**How to complete this task:**
Below are some entries. Repeat exactly the lines from the one with "Where should I click to: Click the highlighted" through the one with "Toggle the battery indicator display", and only those.

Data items
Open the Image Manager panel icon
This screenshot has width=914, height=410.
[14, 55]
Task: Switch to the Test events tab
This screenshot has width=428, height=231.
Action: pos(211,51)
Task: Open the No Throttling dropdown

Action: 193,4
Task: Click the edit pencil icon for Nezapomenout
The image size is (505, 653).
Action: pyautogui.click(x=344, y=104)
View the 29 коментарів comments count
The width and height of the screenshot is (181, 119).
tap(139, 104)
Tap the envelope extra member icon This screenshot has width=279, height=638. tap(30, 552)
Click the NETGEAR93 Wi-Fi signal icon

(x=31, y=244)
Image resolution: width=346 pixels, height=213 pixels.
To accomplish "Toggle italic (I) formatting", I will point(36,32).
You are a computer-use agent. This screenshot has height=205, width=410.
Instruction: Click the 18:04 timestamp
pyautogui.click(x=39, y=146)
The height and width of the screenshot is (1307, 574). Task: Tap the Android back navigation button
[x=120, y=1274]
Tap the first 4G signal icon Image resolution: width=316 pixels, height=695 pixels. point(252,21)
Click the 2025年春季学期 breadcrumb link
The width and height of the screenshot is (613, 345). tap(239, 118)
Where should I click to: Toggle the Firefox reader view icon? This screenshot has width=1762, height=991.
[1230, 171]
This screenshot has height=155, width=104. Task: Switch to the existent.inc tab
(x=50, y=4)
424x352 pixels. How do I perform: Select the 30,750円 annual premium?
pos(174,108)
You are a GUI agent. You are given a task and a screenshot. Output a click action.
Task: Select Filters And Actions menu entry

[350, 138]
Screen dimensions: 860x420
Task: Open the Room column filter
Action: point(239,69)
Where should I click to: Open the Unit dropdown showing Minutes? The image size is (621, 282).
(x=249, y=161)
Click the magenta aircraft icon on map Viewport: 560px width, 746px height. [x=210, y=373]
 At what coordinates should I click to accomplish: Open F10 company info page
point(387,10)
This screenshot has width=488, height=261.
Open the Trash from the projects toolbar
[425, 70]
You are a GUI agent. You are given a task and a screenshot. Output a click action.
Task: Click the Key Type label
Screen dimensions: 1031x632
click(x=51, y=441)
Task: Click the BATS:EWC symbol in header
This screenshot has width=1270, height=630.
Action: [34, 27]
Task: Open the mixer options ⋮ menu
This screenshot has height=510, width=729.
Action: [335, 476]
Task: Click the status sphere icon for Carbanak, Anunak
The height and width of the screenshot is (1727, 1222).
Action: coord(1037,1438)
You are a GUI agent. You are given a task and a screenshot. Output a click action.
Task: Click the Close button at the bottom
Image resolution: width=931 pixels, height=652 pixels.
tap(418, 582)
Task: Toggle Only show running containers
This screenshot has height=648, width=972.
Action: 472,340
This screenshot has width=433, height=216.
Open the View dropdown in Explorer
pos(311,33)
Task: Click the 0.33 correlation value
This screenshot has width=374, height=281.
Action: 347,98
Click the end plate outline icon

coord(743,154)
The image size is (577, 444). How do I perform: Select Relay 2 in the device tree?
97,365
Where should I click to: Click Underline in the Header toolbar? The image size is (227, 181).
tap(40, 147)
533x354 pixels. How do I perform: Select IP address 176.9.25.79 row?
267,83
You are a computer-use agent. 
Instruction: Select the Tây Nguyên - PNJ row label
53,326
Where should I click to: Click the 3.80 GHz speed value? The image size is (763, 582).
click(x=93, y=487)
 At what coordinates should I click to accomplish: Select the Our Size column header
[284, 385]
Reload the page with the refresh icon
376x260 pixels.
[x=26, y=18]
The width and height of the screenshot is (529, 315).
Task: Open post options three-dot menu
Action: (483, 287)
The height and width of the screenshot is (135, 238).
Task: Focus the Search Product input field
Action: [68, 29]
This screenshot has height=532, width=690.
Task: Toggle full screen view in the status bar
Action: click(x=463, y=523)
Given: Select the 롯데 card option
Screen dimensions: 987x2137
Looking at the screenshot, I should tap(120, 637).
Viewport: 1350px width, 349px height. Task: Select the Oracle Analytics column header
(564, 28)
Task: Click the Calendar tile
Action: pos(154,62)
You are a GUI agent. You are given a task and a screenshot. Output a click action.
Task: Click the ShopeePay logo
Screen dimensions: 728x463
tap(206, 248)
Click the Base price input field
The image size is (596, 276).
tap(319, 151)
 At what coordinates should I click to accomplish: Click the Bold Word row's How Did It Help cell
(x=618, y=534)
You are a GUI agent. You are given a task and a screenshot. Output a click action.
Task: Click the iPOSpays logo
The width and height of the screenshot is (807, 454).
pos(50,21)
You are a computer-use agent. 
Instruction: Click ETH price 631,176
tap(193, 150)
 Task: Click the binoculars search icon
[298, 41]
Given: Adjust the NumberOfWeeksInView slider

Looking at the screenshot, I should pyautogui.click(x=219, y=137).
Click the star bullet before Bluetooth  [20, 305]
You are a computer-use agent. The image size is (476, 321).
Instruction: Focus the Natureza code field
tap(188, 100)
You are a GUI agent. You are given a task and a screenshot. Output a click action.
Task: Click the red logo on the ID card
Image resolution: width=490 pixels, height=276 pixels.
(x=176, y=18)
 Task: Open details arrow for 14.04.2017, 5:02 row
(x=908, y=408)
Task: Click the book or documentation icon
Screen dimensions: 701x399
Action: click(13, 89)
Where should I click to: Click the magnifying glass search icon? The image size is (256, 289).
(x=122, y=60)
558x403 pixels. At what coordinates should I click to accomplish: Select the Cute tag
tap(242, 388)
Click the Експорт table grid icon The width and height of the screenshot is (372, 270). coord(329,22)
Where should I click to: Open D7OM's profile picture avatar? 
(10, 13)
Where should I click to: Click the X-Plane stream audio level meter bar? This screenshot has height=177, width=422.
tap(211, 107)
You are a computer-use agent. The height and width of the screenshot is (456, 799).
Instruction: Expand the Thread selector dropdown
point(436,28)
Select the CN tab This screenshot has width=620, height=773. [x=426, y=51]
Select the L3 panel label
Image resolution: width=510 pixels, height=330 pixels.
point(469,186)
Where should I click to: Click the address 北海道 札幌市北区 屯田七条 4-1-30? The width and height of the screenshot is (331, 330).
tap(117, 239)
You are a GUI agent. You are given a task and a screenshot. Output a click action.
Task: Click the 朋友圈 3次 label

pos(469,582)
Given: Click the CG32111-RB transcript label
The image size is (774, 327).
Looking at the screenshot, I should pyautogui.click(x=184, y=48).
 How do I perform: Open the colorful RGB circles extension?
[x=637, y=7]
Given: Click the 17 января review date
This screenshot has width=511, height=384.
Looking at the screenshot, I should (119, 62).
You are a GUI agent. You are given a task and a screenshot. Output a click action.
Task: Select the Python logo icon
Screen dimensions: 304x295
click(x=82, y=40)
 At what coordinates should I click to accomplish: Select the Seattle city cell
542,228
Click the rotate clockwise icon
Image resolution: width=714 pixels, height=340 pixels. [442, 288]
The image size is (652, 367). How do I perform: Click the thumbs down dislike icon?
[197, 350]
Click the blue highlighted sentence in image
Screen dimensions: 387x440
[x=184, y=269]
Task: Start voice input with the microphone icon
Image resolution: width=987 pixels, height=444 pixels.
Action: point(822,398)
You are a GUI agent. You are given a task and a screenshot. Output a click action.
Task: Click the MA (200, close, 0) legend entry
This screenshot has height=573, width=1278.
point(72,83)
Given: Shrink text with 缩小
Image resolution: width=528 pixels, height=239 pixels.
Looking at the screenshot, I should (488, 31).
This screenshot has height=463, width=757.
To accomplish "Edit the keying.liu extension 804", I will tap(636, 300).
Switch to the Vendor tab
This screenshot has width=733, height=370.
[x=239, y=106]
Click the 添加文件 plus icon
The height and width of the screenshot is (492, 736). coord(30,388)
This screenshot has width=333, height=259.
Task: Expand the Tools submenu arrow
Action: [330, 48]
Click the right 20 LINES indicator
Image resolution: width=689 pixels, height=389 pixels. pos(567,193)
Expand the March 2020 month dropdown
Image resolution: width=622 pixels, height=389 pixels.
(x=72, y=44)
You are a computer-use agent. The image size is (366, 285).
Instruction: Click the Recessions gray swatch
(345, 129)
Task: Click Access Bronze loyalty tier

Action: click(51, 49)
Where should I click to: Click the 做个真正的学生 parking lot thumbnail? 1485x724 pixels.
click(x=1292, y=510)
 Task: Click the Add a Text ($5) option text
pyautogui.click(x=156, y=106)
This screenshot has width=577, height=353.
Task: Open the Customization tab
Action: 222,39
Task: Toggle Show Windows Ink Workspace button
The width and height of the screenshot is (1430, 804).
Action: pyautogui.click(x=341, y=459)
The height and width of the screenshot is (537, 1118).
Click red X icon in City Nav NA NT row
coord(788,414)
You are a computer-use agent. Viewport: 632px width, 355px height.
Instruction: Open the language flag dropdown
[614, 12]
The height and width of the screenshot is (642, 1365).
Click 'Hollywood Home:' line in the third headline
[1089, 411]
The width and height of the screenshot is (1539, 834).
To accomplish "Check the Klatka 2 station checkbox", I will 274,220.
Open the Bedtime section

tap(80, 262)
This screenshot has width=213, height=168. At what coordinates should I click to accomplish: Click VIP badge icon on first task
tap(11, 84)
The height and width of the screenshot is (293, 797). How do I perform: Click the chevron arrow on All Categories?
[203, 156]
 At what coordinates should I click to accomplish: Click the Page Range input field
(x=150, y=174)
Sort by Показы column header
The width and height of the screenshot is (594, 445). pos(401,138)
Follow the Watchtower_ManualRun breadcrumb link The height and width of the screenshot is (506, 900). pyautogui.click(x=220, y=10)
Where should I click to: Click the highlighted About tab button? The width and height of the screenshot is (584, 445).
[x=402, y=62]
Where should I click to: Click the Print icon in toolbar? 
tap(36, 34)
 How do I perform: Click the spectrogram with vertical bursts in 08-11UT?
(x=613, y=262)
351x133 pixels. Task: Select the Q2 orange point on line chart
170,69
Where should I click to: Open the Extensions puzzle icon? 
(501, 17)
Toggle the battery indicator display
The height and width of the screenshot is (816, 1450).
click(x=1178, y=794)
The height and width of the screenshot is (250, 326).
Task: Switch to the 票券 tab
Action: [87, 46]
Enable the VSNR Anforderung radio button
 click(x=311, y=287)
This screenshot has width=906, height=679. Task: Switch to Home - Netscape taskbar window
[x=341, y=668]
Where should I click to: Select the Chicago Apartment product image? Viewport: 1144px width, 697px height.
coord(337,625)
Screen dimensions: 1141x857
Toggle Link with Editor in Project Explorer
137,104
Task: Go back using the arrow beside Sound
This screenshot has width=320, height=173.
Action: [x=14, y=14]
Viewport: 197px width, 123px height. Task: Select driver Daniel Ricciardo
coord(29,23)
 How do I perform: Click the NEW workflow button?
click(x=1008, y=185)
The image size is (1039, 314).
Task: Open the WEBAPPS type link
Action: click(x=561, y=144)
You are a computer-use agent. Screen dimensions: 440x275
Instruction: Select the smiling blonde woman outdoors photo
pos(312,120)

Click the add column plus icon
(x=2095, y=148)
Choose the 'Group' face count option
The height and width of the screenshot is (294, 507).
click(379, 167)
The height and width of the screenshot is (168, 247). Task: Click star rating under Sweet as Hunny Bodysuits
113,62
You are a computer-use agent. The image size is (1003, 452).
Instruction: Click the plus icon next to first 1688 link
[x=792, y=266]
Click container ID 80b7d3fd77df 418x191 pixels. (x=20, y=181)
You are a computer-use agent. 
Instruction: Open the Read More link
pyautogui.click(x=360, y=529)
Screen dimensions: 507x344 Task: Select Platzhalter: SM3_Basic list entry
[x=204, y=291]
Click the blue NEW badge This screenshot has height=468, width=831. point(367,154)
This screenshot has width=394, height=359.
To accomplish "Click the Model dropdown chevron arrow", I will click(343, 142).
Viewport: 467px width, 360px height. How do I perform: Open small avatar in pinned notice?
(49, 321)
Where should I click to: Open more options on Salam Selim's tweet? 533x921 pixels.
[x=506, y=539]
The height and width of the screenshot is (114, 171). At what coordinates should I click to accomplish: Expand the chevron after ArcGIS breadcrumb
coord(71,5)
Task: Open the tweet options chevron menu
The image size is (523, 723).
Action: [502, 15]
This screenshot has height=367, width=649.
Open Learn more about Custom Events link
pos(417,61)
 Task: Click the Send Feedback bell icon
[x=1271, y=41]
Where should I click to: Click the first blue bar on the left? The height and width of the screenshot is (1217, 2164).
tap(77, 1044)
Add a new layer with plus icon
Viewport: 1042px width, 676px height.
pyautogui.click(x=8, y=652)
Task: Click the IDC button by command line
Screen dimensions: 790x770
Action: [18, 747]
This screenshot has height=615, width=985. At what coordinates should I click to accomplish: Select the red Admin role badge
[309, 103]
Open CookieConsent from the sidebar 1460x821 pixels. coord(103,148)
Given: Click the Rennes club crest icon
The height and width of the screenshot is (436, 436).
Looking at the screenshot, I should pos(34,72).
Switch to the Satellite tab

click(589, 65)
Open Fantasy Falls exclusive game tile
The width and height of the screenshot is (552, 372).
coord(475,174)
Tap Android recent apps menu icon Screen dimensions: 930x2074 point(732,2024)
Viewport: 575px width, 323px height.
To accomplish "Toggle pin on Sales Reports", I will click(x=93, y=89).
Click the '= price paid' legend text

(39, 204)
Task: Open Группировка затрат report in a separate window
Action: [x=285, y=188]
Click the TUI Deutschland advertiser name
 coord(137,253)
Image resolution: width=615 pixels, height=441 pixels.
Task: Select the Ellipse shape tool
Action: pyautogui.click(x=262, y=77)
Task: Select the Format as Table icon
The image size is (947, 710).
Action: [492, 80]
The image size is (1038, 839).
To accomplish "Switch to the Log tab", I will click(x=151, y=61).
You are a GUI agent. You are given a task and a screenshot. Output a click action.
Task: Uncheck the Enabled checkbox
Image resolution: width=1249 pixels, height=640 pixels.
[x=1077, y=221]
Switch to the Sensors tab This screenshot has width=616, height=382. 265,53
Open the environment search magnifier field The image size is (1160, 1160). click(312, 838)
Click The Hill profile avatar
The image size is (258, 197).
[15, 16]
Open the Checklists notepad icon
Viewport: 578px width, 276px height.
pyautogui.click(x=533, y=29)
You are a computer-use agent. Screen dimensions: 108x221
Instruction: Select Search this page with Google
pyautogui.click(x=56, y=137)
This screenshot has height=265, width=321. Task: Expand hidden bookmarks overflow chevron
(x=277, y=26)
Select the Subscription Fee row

**Response area:**
Where should I click to: Click the highlighted About tab button? The width and height of the screenshot is (584, 445).
[x=402, y=62]
Where should I click to: Click the Print icon in toolbar? 
tap(36, 34)
 How do I perform: Click the spectrogram with vertical bursts in 08-11UT?
(x=613, y=262)
351x133 pixels. Task: Select the Q2 orange point on line chart
170,69
Where should I click to: Open the Extensions puzzle icon? 
(501, 17)
Toggle the battery indicator display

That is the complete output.